Hébergement forcé: Un faux débat qui masque un vrai problème

Par le 29 novembre 2008

Chaque hiver, ceux qui sont au chaud pensent particulièrement à eux. Justement, alors que le nombre de SDF retrouvés morts augmente chaque jour, Christine Boutin la ministre du logement a annoncé jeudi le lancement d’une « étude pour qu’on examine l’hébergement obligatoire en dessous de -6 degrés. » Une proposition qui fait écho au discours du président de la République lors du conseil des ministres mercredi 26 novembre: « Les pouvoirs publics ont une responsabilité et un devoir : c’est de ne pas laisser mourir les gens. » Qu’en pensent les principaux concernés ?

* **Objectif 1**
Recopiez le passage de l'article sur l'hébergement forcé des sans-abri allant de « Chaque hiver, ceux » jusqu'à « principaux concernés ? ».
* **Objectif 2**
Donnez la suite de l'article sur l'hébergement forcé des sans-abri, à partir de sa dernière phrase.

* **Données fournies**
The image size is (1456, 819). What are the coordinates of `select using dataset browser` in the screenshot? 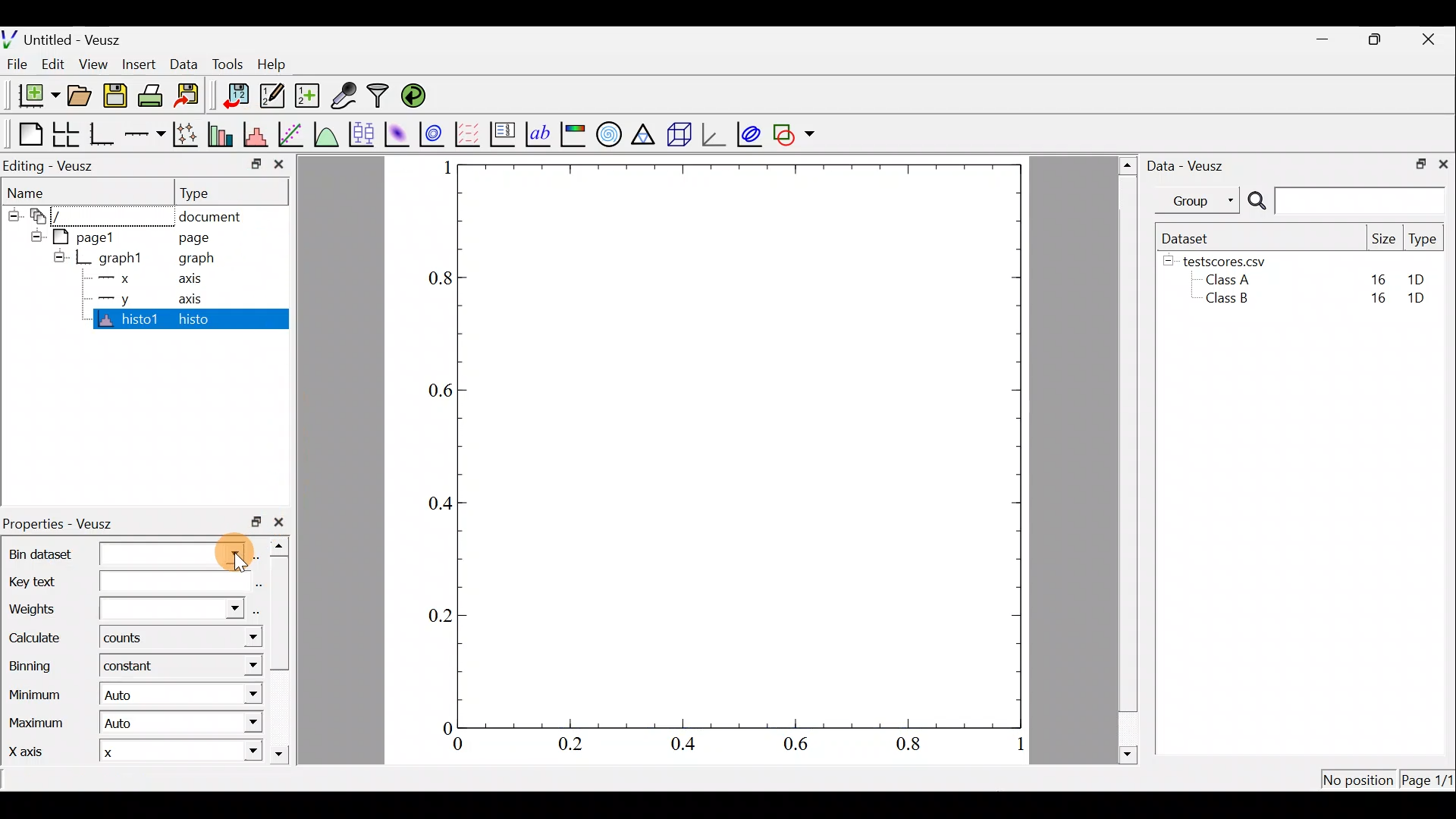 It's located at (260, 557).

* **Résultat attendu 1**
Chaque hiver, ceux qui sont au chaud pensent particulièrement à eux. Justement, alors que le nombre de SDF retrouvés morts augmente chaque jour, Christine Boutin la ministre du logement a annoncé jeudi le lancement d’une « étude pour qu’on examine l’hébergement obligatoire en dessous de -6 degrés. » Une proposition qui fait écho au discours du président de la République lors du conseil des ministres mercredi 26 novembre: « Les pouvoirs publics ont une responsabilité et un devoir : c’est de ne pas laisser mourir les gens. » Qu’en pensent les principaux concernés ?

* **Résultat attendu 2**
hébergement forcé

Un degré ce matin à Montpellier. La barre du zéro n’est pas franchie mais le froid tenaille déjà les orteils. A midi, sur le parking des Arceaux, les Restos du Cœur sont là comme à leur habitude. Une trentaine de personnes attend la distribution d’un repas froid. Parmi eux chacun a son histoire, sa situation. Un logement ou pas, un passé, un avenir dans la rue. Propre sur lui, droit sur ses jambes, un pull à col roulé façon BCBG, il sourit et demande: « il vous faut quelque chose ? » Ce jeune et plutôt beau garçon n’est pas bénévole pour les Restos mais vient pour manger. Dans les propos de Christine Boutin la ministre du logement, le caractère obligatoire de l’hébergement le gène. « On ne peut pas forcer quelqu’un contre sa volonté. »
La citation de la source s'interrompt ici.